Dans ce laps de temps, leur intérêt pour la politique augmente également de manière notable. Et environ une personne sur 20 change fondamentalement d’attitude à l’égard des déclarations enregistrées dans le graphique 2. Même une personne sur dix qui, avant son adhésion à l’organisation, se prononçait contre l’augmentation de l’imposition des revenus élevés y est favorable un an après son adhésion. En outre, les changements décrits ici sont durables, c’est-à-dire que les nouveaux membres qui adaptent leur vision du monde le font à long terme.

On peut en conclure que les organisations recrutent surtout des membres qui partagent déjà leur vision du monde. Mais elles peuvent aussi amener les personnes à changer d'avis; surtout ceux qui sont recruté hors de leur groupe cible traditionnel.

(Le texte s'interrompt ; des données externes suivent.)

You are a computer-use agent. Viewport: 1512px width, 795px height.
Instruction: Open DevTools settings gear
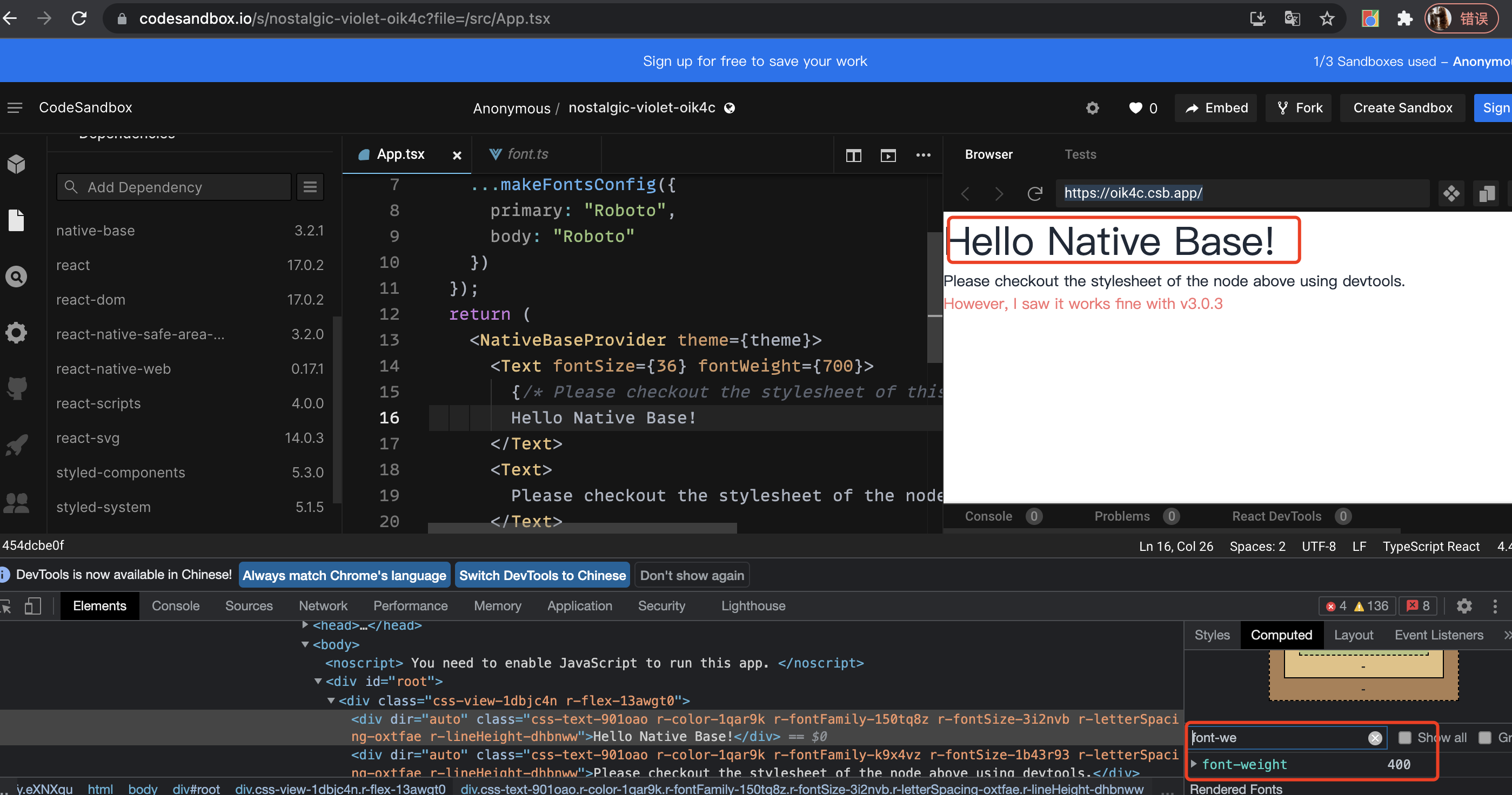(x=1464, y=605)
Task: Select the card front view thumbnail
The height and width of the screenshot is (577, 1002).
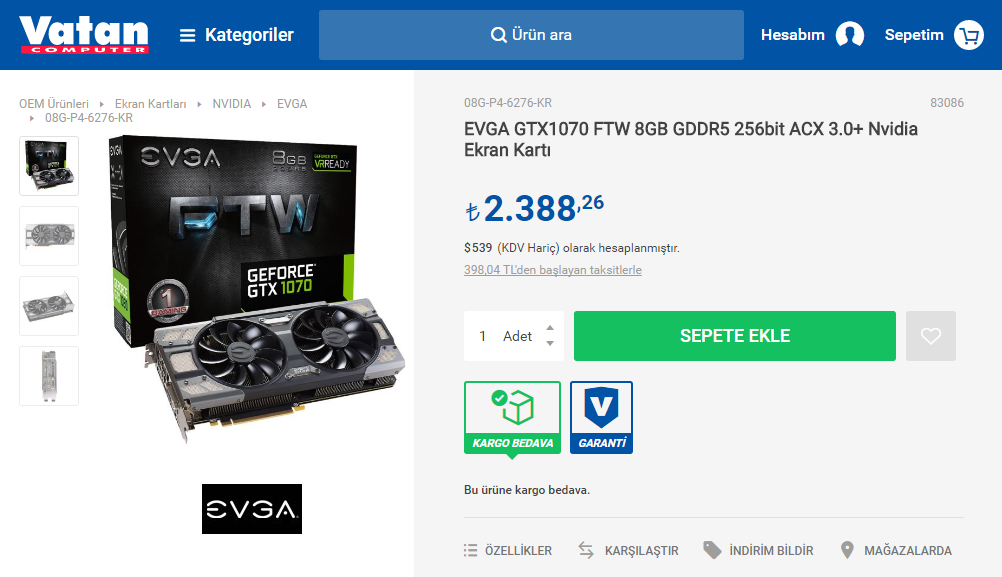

Le Panel suisse de ménages („Vivre en Suisse“)
Le Panel suisse de ménages est une étude longitudinale, qui vise à comprendre les changements sociaux et l’évolution des conditions de vie en Suisse. Environ 12’000 personnes sont interrogées chaque année depuis 1999 sur divers sujets : le travail, la famille, l’emploi, les conditions de vie, les revenus, les loisirs, la santé, les relations personnelles, les attitudes, ou encore la politique, etc.

Le Panel suisse de ménages est financé par le Fonds national Suisse de la Recherche scientifique et est menée à FORS, le Centre de compétence suisse en sciences sociales hébergé par l’Université de Lausanne.

 

 


Référence:

Ce texte est largement basé sur la contribution scientifique ci-après. L’article cité fait partie d’un important projet de recherche dont les résultats seront publiés l’année prochaine dans un livre intitulé "Contentious Minds. How Talks and Ties Sustain Activism".

  • Monsch, Gian-Andrea and Florence Passy (2018). Does Commitment Change Worldviews? In : Tillmann, Robin, Marieke Voorpostel et Peter Farago (eds.), Social Dynamics in Swiss Society, Life Course Research and Social Policies 9.

 

 

[1] La question de l'adhésion a été posée chaque année jusqu'en 2009 ; depuis 2009, elle ne l'est que tous les trois ans. Pour des raisons méthodologiques, nous nous limitons donc ici à la période allant jusqu'en 2009. Mais comme il n'y a pas eu de changements majeurs dans le nombre de membres des organisations par rapport aux chiffres actuels, nous supposons que les résultats seraient très similaires aux chiffres plus récents.